After graduating from RSID, Carrie worked at several glass studios. These included the Pilchuck Glass School (WA); Penland School of Crafts (NC); Studio at the Corning Museum of Glass (NY) and the Rosin Studio, Murano, Italy.
In 1998, Carrie founded her own studio in Cambridge Massachusetts, where she continues to thrive. She is captivated by the interplay that light, colour, pattern and texture have in traditional closed vessels. Her love of colour is ever-present and Carrie Gustafason glass art magical and radiant.
“I am so fortunate that, as an artist, I am afforded the luxury of peace and quiet every day in my studio. I am also astounded at the effect that my work, created in tranquillity, has on others. That the pieces I craft with love, care and time do indeed shine serenity, light and joy back into the world.
My work is largely influenced by the natural world and I feel that my studio time is kind of similar to cultivating a garden. It is an outlet for creative discovery and space where I find balance.

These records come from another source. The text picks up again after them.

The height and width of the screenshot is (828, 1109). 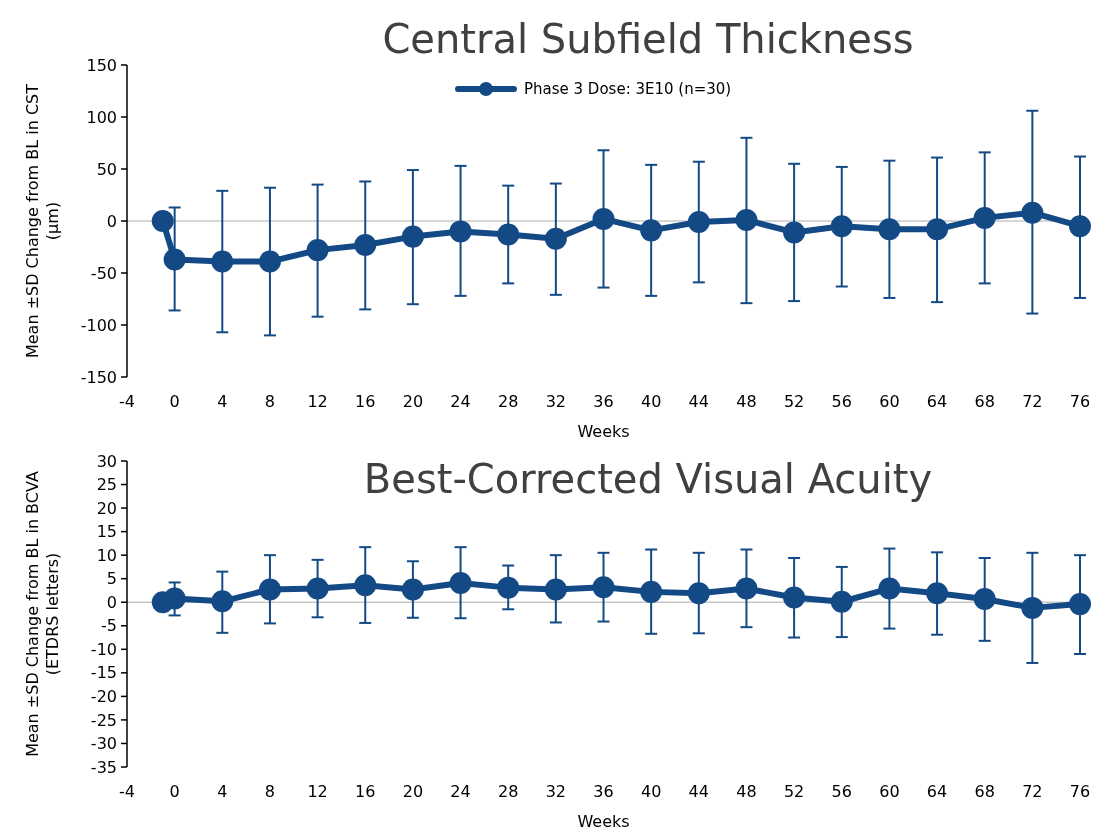 What do you see at coordinates (174, 792) in the screenshot?
I see `x-tick-label: 0` at bounding box center [174, 792].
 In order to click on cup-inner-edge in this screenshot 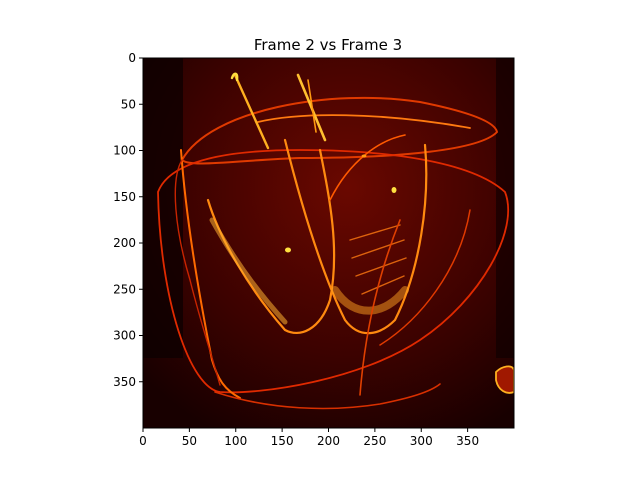, I will do `click(364, 122)`.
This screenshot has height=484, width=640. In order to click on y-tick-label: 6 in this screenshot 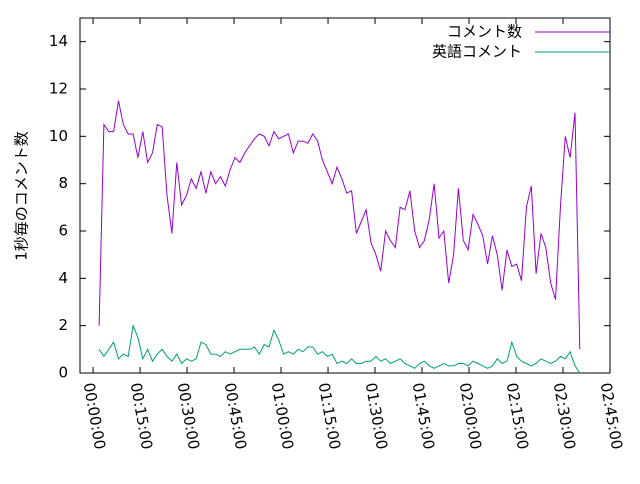, I will do `click(63, 231)`.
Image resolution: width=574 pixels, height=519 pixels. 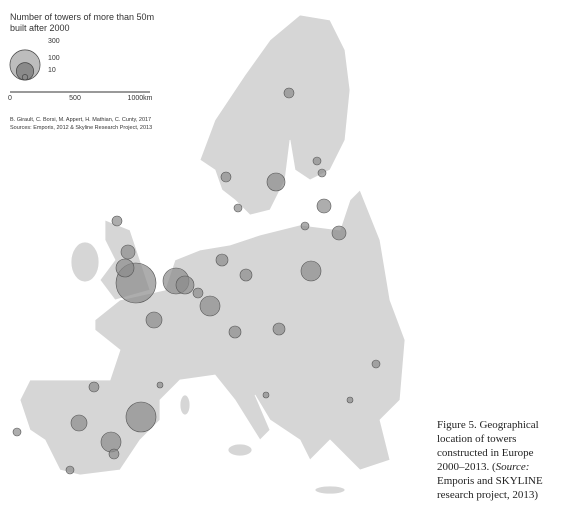 What do you see at coordinates (513, 467) in the screenshot?
I see `caption-source: Source:` at bounding box center [513, 467].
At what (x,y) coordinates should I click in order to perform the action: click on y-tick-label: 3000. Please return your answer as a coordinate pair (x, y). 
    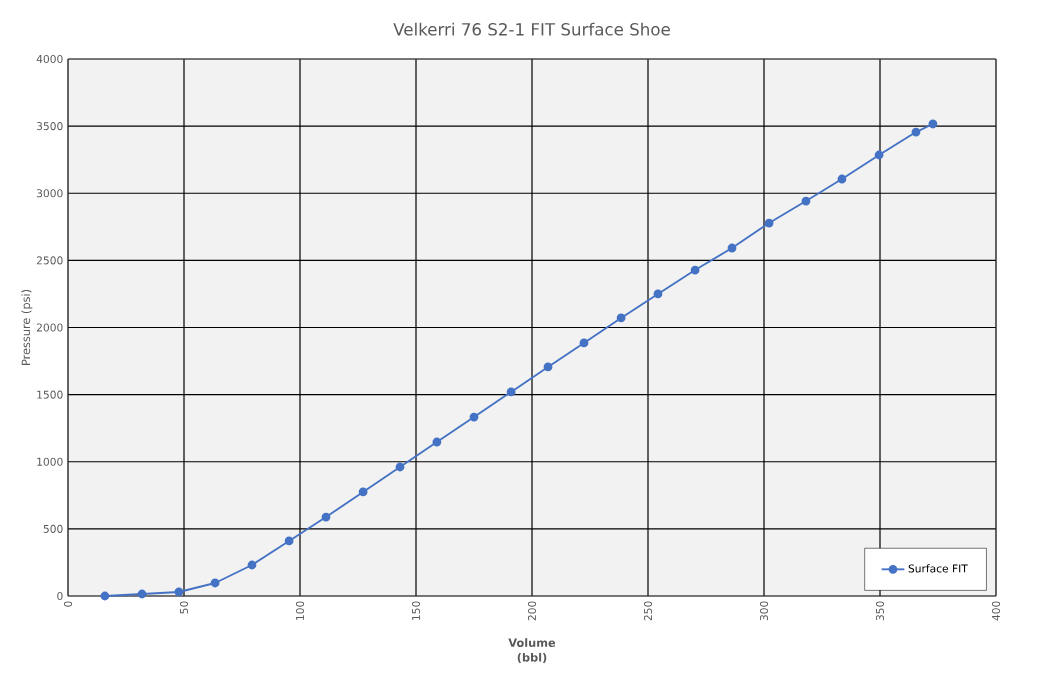
    Looking at the image, I should click on (50, 194).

There is an organic rhythm to my process. Like an inhale and an exhale – inhaling my surroundings and exhaling life into new pieces.
With each new piece, another door for exploration opens. Each work uniquely informs the next. A larger piece can take several weeks to complete. The seemingly simple act of hand cutting and applying stencils – one at a time – has led to great discovery. Watching the growth of new patterns and the interplay of positive and negative space is a creative journey in itself.”